Z Tomaszem Biernackim jest zupełnie inaczej. Jasne, aktualnie kilka jego fotografii pojawia się po wpisaniu, lecz dopiero od pewnego czasu. Nadal jednakże nie znajdziemy przeprowadzonego z nim wywiadu czy jakiegokolwiek momentu, w którym dosłownie brylowałby w mediach.
Przewertowałem wiele artykułów na jego temat i zazwyczaj ktokolwiek coś o nim powie, nie ma pewności, że rewelacja ta nie stanowi jakiejś plotki powielanej kolejny już raz z rzędu.
Możemy wyczytać o pewnym wypadku samochodowym, w którym brał udział. Także o tym, że zamieszkuje Krotoszyn, a jeden z komentatorów czasami podobno widuje go tam na pływalni krytej. Przedsiębiorca nie lubi też podobno smarfonów bo według niego to „mokry sen esbeków”. Preferujeza to korespondencję listowną. Biernacki ewidentnie stroni od mediów i jest to oczywiście jego prywatna sprawa, ale i zarazem święte prawo. Nie mniej, znajduje się w tym wspomniana wcześniej doza tajemniczości, bo nigdy nie wiadomo, co jest prawdą, a co po prostu zostało zmyślone.
Sąsiedzki model biznesowy
Model, jaki obrała marka Dino, nazywany jest powszechnie mianem proximity, co z języka angielskiego oznacza bliskość czy sąsiedztwo. W miarę jak w Polsce rozwijały się różne sieci sklepów, tendencje konsumentów także ulegały przeróżnym modyfikacjom. Początkowo zakładano, iż najistotniejsza jest cena, lecz bardzo szybko zreflektowano się pod względem tej tezy. Jakość produktów czy stosunkowo bliskie położenie miejsca, w którym można je kupić, wysunęły się na pierwszy plan.
Na polskim gruncie oprócz bohatera tego artykułu jako proximity funkcjonują takie sklepy jak „Delikatesy Centrum”, „Polomarket” oraz „Stokrotka”, a to wyłącznie przykłady pierwsze z brzegu. W Stanach Zjednoczonych na takiej zasadzie działały choćby punkty gastronomiczne „McDonald’s”.
Proximity stanowi segment pomiędzy sklepami o dużej powierzchni jak choćby „Auchan” czy „Lidl”, a tymi typu convienence, czyli małymi sklepikami jak Żabka ulokowanymi w strategicznych, często odwiedzanych miejscach.
Epilog niepromujący
Na zakończenie chciałbym napisać tylko, że w żadnym stopniu nie chcę, aby tekst ten został wzięty za lokowanie jakiegokolwiek produktu, usługi czy marki. Nie otrzymałem żadnego przelewu od Dino na konto, ale w tym wypadku musicie mi wyłącznie wierzyć na słowo. Jeśli nie uwierzycie, trudno.

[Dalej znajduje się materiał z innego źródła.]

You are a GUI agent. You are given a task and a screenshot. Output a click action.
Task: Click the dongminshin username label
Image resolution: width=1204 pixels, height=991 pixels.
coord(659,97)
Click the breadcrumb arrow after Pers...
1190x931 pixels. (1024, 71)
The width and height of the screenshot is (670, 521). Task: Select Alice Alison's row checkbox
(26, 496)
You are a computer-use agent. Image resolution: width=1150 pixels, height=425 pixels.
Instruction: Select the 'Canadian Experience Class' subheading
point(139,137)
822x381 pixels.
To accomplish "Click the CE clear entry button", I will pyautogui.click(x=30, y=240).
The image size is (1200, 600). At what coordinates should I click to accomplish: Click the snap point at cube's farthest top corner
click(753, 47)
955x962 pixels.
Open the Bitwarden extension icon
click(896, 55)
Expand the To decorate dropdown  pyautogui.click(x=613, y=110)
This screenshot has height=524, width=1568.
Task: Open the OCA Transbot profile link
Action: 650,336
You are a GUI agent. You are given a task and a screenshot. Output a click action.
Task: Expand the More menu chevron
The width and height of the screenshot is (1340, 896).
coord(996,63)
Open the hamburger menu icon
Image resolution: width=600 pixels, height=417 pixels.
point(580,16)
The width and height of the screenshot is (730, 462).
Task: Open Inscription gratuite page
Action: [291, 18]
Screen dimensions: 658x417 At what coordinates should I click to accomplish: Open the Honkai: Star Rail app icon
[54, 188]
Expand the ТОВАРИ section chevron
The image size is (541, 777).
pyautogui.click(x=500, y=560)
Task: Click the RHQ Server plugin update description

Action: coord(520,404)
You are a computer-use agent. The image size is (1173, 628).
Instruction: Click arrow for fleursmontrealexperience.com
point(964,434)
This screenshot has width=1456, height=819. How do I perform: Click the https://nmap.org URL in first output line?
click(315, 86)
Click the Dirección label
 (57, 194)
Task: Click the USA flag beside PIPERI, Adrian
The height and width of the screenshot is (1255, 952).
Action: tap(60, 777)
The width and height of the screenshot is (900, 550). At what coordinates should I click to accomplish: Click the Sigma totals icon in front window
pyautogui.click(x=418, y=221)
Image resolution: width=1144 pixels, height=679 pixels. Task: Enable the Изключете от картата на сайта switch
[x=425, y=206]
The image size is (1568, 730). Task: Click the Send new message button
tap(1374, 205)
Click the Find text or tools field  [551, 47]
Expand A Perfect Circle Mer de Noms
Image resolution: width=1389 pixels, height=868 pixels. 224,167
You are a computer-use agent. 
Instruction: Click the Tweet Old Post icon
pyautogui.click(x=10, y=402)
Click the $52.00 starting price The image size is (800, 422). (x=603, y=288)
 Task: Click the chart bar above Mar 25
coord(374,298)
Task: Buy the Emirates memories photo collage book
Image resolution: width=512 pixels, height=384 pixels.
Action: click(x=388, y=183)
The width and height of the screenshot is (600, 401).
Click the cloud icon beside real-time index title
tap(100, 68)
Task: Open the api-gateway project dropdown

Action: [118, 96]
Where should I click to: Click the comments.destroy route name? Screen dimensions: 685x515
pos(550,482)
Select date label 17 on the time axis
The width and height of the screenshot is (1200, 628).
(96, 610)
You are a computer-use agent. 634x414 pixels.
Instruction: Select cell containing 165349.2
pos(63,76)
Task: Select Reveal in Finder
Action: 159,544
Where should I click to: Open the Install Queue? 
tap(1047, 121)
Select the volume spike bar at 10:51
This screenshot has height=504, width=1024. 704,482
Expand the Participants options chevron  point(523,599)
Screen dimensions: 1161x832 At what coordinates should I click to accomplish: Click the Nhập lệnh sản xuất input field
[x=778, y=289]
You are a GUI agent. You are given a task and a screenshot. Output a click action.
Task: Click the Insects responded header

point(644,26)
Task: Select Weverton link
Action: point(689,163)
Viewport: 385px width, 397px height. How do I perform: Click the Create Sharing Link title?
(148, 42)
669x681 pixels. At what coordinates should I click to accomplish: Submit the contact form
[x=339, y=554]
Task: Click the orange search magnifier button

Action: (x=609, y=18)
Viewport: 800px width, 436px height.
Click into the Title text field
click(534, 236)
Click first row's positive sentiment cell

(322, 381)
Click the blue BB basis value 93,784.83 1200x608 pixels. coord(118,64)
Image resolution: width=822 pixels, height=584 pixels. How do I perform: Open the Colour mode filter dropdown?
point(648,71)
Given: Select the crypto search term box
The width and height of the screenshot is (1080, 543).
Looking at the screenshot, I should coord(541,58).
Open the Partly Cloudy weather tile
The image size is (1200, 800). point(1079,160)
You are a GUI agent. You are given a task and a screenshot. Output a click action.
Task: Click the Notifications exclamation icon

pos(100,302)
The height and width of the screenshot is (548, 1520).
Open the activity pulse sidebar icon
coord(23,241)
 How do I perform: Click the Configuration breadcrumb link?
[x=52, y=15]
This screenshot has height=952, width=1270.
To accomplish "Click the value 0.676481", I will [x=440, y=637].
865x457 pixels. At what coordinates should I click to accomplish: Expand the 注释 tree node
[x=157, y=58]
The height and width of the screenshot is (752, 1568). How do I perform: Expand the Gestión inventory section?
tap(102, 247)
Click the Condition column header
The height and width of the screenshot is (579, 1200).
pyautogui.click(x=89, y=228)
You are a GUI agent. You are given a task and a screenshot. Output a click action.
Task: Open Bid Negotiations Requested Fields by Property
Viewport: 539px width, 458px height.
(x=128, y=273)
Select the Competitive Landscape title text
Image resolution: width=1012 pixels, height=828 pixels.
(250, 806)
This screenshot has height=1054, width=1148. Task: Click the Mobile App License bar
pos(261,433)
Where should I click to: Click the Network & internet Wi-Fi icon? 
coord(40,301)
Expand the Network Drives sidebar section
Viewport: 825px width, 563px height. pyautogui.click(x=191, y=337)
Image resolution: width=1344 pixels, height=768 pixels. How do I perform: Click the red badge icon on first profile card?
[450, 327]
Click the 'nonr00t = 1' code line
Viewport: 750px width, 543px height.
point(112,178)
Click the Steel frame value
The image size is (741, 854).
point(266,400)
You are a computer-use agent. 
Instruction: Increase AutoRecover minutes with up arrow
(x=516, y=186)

Temat postanowiłem zbadać ze względu na mem o „wsiach zabitych dechami”. To właśnie o stanowił asumpt do zagłębienia się w uniwersum świata Dino.
Skala popularności tej sieci jest dla mnie dostrzegalna tylko poprzez dostępne statystyki oraz artykuły i zapewne, gdybym mieszkał na zachodzie Polski, odczułbym ten fenomen o wiele bardziej. Pozostaje tylko śledzić sytuację przez następne lata, by przekonać się, czy w pewnym momencie wystąpi jakiś widoczny impas w rozwoju.